The plaintiffs sought restitution for the government’s participation in the destruction of “Black Wall Street” in the U.S. federal courts, international courts and Congress. While the courts ultimately dismissed the case because of the two-year statute of limitations, she and leading counsel travelled across the country telling the story of the Tulsa race massacre and the need for justice. Malveaux has argued for tolling, or suspending, the case’s statute of limitations and has published the seminal article on the subject.
“Even though we didn’t win the case, we made sure our clients’ voices were heard. That was really important,” Malveaux shared. “They [our clients] felt they mattered. It was one of the most rewarding experiences I have ever had.”
So rewarding, it was the one case Malveaux brought with her when she transitioned from legal practice to academia, teaching primarily in the areas of Civil Procedure, Complex Litigation, Employment Discrimination, Civil Rights, and Constitutional Law for the last two decades. Her scholarship expresses her passion for access to justice by exploring the intersection of civil rights enforcement and civil procedure.

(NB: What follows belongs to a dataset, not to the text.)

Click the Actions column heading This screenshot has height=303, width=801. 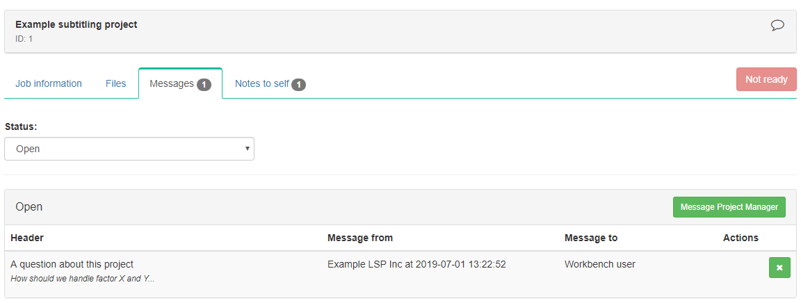[741, 238]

Her work centers on procedural justice as an undertheorized civil rights issue. Malveaux wants her scholarship to be impactful and accessible, and indeed it is. Her law review articles have been cited by numerous courts, entered into the Congressional record, and won national recognition. She has presented her ideas not only in the United States, but in India, Australia and South Africa.
While Malveaux enjoyed her time in the litigation trenches, she appreciates having the time to be more thoughtful as a professor and scholar.
“I can give more consideration to the theoretical and historical issues that are behind the legal issues. There is an intellectual satisfaction that you get as an academic.” Her students also appreciate her real-world experience and expertise. Going forward, Malveaux is eager to continue to lean into her research and writing, especially as it pertains to procedural protection in the civil court system.
Carrying It Forward
“Our democracy is being attacked on so many different levels, now is the time [for this work].” Malveaux shared. “We need people to be writing and voicing a different approach. And a civil way of having this kind of discourse is extremely important.”
Through it all, Malveaux's parents and their legacy still act as her anchor. Malveaux cites her grandmother, who grew up in segregated Louisiana, as one of her role models.
“She was ahead of her time,” Malveaux remarks of her grandmother, Inez Malveaux.
As the eldest of five children, she was expected to work the farm and take care of her younger siblings rather than finish high school. She advocated for a different path and ultimately graduated from a historically Black college and went on to become a math and science teacher.
“A Black woman who wanted to do these things back then when that was not really the plan for her is incredibly inspiring. She was very strong willed.” Malveaux jokes that her similar temperament earned her the nickname “Little Inez” growing up.
On a much broader scale, though, Malveaux shared that her inspiration comes from the entire collective of those who worked to fight slavery, segregation and discrimination over time. Their resilience and example has inspired her throughout her career as a lawyer, professor and scholar. “I'm so proud to be part of that legacy, and I feel this tremendous obligation and honor to carry that forward.”
Congratulations again, Professor Malveaux, on this well-deserved recognition. We look forward to the next chapter in your story, and the continued impact your legal scholarship and teaching will have on the field in the years to come.